Document segment:
By now it should surprise no one that the social-media landscape is part clover-covered meadow, part minefield. Just as it is hardly news that there are those out there who love to play gotcha from behind the curtain of online anonymity.
And, yet, here we are.
It’s just a fact of life in the social-media age: Words matter. And hateful words seem to matter even more.
Like all the local pro franchises, and like many businesses of all kinds, the Braves said they investigate the social media history of prospective players.
“It’s a huge component, absolutely,” Braves general manager Alex Anthopoulos. “Especially in the draft, we comb through it as much as we can (Newcomb was acquired via trade). You try to gather as much information as you can on a player. Looking for clues, looking for insights.”
And, yes, the Newcomb episode has prompted some self-auditing by the franchise.
“Anytime something like this happens, it makes you review any systems you have in place to see how you can get better. It will force you to do that, and rightfully so,” Anthopoulos said.
At the grass-roots level – where these offensive tweets originated – it’s not like this generation of athlete should be going into the wider world naïve to the ways of self-expression. Do they need any more proof than the past few weeks that humiliation is just a hashtag away?
The recent lessons only reinforce those already being offered the young athlete.

Supplied data:
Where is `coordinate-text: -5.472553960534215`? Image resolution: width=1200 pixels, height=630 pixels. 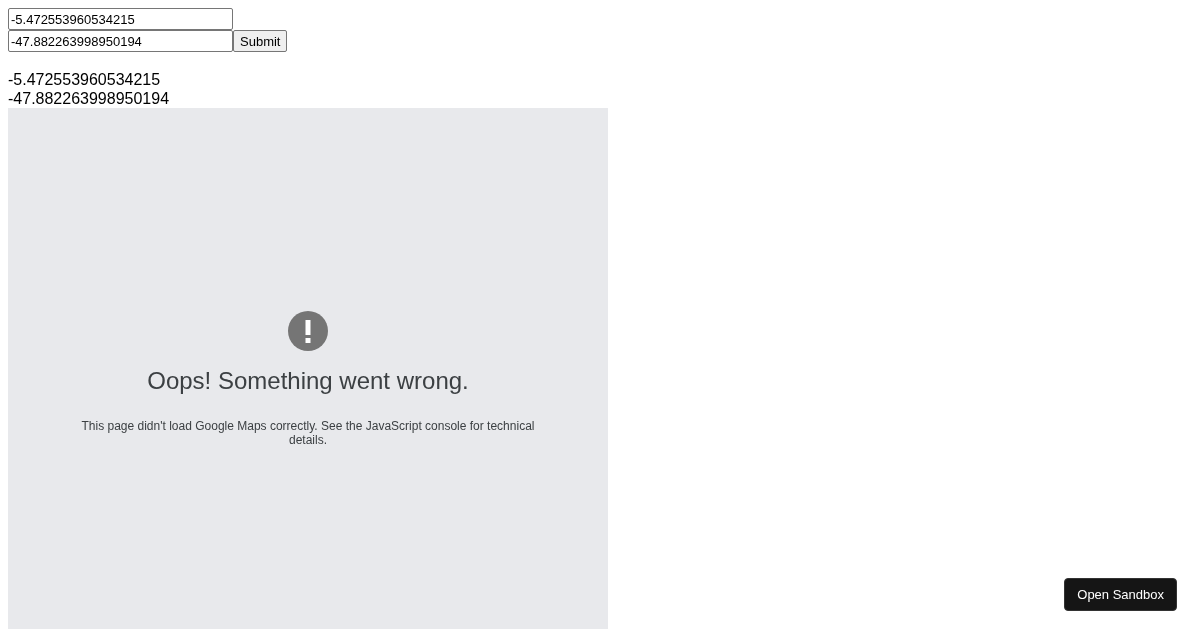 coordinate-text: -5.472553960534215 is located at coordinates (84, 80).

What to do:
1. Answer from the social-media column:
(a) Who is the Braves general manager?
(b) How was Newcomb acquired?
(c) At what level did the offensive tweets originate?
2. Decide whether each statement agrees with the social-media column, answering yes or no and quoting the deciding words.
(a) The Braves say they look into the social media history of prospective players.
(b) Newcomb came to the Braves through the draft.
(c) Anthopoulos said an episode like this leads the team to review its systems.
3. Carry on the social-media column from its final sentence.
The material plays no part in this.

Answers provided:
1.
(a) Alex Anthopoulos
(b) Via trade
(c) The grass-roots level

2.
(a) Yes: "the Braves said they investigate the social media history of prospective players"
(b) No: "(Newcomb was acquired via trade)"
(c) Yes: "it makes you review any systems you have in place to see how you can get better"

3.
A couple of years ago, Karl McCray, president of the Atlanta Celtics AAU program, was having problems with players getting into a social-media war of words with opposing players and coaches. That has subsided, he said, since the program began putting out a message of restraint.
“We sit down with players and parents and have a meeting, get them to understand how critical and serious social media is,” McCray said. “They take it for granted as being fun, being loose and letting go, but it’s a rude awakening when we kind of let them know how serious it is and how much of an impact it can have on their future.”
When long-time Parkview baseball coach Chan Brown meets with players and their parents before the start of the season, responsible tweeting/Instagram use/whatever is part of the program.
“At parents’ meetings we’re constantly preaching about social media and how it can destroy a lot of hard work in a hurry,” Brown said. “And in the same sense, social media can help if you use it the right way.”
There’s the attraction. It’s not like players are going to suddenly abandon social media because of few of their number can’t handle the platform. It’s too ingrained in the culture now to turn back. And for many, such as Swanson, the benefits of social media’s reach far outweigh the Newcomb moments.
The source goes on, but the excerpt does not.